Jarvis declared the white carnation the official flower of Mother’s Day, and she urged sons and daughters to visit their mothers or, at the very least, to write home on Mother’s Day. “Live this day as your mother would have you live it,” Jarvis instructed in her letters. Her vision for the day was domestic — focusing on a mother’s role within the home — and highly sentimental. It was to be celebrated “in honor of the best mother who ever lived — your own.”


Chris Ritter / BuzzFeed News

Founding Mother’s Day and fulfilling her mother’s wish was Jarvis’ crowning achievement, and continued to be her all-consuming, singular purpose in life well after the day was officially established in 1914. It wasn’t enough for her to be the originator of Mother’s Day. Jarvis wanted to own it, and she didn’t want any outside forces corrupting her vision of what the day should be.

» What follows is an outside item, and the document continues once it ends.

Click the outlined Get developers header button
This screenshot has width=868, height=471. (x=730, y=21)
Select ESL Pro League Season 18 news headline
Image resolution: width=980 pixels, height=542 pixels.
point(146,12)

She incorporated herself as the Mother’s Day International Association, copyrighted her own photograph, and trademarked the Mother’s Day Seal with a drawing of a carnation and the words “Mother’s Day” (always singular possessive to distinguish from “Mothers’ Day” impostors), “Second Sunday in May,” and, of course, “Anna Jarvis Founder.”


Courtesy Lancaster Historical Society

Each year Jarvis put together an official Mother’s Day program that included a personal message and suggested music and readings to be used at services and celebrations. All of this required so much time that she quit her job with a life insurance company, where she had been the first female literary and advertising editor, to work on Mother’s Day full-time. She spent the rest of her life promoting her founding vision for the day while also fighting the floral, confectionary, and greeting card industries (“schemers” and “profiteers,” as she called them) who were making money off her holiday.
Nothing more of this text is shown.